The Inter-American Development Bank’s Head of Education argued that, in a world where systems can already generate knowledge and make decisions, higher education must prioritize critical judgment, ethics, and societies’ ability to define their own future.

The transformation driven by artificial intelligence is no longer merely a technological discussion; it has become a debate about the human condition itself. That is how the Head of Education at the Inter-American Development Bank (IDB) framed it, stressing that higher education now faces a historic responsibility: to prepare people capable of exercising judgment, ethics, and purpose in a world where algorithms already produce knowledge, language, and decisions.

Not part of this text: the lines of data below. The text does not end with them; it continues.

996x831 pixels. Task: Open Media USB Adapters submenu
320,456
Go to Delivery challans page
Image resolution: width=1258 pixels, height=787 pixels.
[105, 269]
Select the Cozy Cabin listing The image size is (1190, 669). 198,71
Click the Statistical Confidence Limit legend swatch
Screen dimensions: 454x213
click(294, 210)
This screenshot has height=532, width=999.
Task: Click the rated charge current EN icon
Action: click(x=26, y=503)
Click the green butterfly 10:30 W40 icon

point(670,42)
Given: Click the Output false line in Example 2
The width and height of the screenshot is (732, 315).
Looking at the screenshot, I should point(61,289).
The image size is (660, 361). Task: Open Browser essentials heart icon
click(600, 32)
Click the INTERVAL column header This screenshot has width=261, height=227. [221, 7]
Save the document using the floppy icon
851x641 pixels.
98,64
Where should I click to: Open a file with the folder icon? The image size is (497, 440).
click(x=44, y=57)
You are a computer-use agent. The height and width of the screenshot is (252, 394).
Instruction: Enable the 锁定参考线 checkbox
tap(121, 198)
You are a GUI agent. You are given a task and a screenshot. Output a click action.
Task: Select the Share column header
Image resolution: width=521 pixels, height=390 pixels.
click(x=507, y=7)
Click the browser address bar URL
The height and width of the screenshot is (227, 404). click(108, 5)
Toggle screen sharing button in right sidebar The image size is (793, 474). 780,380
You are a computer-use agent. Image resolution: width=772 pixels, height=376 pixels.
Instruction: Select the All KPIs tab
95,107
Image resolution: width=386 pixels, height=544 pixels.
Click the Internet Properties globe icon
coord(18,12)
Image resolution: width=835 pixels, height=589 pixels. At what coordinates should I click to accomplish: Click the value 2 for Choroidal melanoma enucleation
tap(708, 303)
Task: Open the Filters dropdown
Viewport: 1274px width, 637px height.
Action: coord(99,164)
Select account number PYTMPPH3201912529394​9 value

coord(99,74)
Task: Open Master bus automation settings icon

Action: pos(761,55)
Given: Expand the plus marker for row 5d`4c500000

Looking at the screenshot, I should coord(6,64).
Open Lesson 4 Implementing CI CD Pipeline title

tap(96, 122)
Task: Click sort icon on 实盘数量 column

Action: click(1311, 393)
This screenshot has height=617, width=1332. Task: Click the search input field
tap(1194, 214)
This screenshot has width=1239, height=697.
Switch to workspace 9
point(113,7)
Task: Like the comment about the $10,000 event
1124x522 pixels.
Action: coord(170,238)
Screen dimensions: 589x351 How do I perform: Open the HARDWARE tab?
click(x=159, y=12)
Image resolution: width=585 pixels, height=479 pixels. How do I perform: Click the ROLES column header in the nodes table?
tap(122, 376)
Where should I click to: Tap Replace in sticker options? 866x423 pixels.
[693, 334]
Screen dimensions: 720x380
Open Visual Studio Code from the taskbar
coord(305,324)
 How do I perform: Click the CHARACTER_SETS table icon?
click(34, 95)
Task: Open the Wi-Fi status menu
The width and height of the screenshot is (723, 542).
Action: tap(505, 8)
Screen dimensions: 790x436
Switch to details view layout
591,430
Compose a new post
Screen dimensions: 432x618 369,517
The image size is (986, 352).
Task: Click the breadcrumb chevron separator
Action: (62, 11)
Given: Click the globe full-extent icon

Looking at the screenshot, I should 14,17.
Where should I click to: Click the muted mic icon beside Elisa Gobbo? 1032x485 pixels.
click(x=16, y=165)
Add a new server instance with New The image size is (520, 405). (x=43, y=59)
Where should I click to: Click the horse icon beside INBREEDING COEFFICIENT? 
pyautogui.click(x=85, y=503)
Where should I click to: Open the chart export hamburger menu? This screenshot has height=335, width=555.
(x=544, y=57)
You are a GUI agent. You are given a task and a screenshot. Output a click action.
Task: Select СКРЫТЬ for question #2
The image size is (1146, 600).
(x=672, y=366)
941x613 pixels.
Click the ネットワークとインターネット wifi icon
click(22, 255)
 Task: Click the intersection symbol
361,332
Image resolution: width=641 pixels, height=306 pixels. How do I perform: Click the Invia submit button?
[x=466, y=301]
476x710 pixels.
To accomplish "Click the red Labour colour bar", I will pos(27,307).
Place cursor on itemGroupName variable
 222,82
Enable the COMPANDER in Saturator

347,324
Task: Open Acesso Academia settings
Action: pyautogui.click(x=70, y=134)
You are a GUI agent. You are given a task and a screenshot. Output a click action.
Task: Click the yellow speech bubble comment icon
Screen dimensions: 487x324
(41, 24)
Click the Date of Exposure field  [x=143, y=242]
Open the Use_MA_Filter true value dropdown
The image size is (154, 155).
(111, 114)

The official emphasized that this is not an incremental change but a profound mutation. AI is beginning to act as a cognitive agent and, as a result, is reshaping how we work, think, and understand reality. In this context, what happens today in universities and training centers will determine whether societies retain the capacity to remain authors of their own destiny.
Much more than employability

Reducing the university mission to job preparation, she explained, is no longer enough. If machines can perform an expanding range of cognitive tasks, the human advantage will lie in capabilities that automation cannot easily replicate: moral reasoning, contextual understanding, ethical deliberation, and meaning-making.
Universities, she noted, were never mere factories of skills. Since their origins, they have shaped ideas, institutions, and citizenship. Today they must renew that tradition under unprecedented pressures.
The kind of graduate the future requires
According to the IDB education chief, training must rest on two complementary pillars.
On one hand, a strong humanistic foundation that enables future professionals to ask difficult questions: Who benefits from a technology? What risks does it entail? What are the social costs of automated decisions?
On the other, a balanced development of competencies. Educational evidence shows that specialized skills create value only when built upon broader foundations such as critical thinking, communication, problem-solving, and the ability to learn continuously. Excessively early specialization, she warned, reduces adaptability in rapidly changing environments.
Preparing for non-routine work
The labor market emerging alongside artificial intelligence will increasingly reward what some economists call complex or integrative jobs — roles that combine multiple tasks, human interaction, situational awareness, and decision-making under ambiguity.
Fragmented and repetitive jobs, by contrast, are the most exposed to automation. For that reason, universities must train students to synthesize information, collaborate, interpret nuance, and act with independent judgment.
A particular warning for the Global South
The official also warned that the risks are greater for Latin America and other developing regions. Much of today’s AI is designed and governed from the Global North, embedding data, values, and priorities that do not always reflect diverse realities.
Without a deliberate strategy, she said, universities may end up transmitting intelligence produced elsewhere instead of building local capacity to decide. The result would be not only technological dependence, but also cultural and political dependence.
What is at stake, she concluded, goes beyond economic competitiveness. It is about intellectual sovereignty and each society’s right to participate in shaping its own future.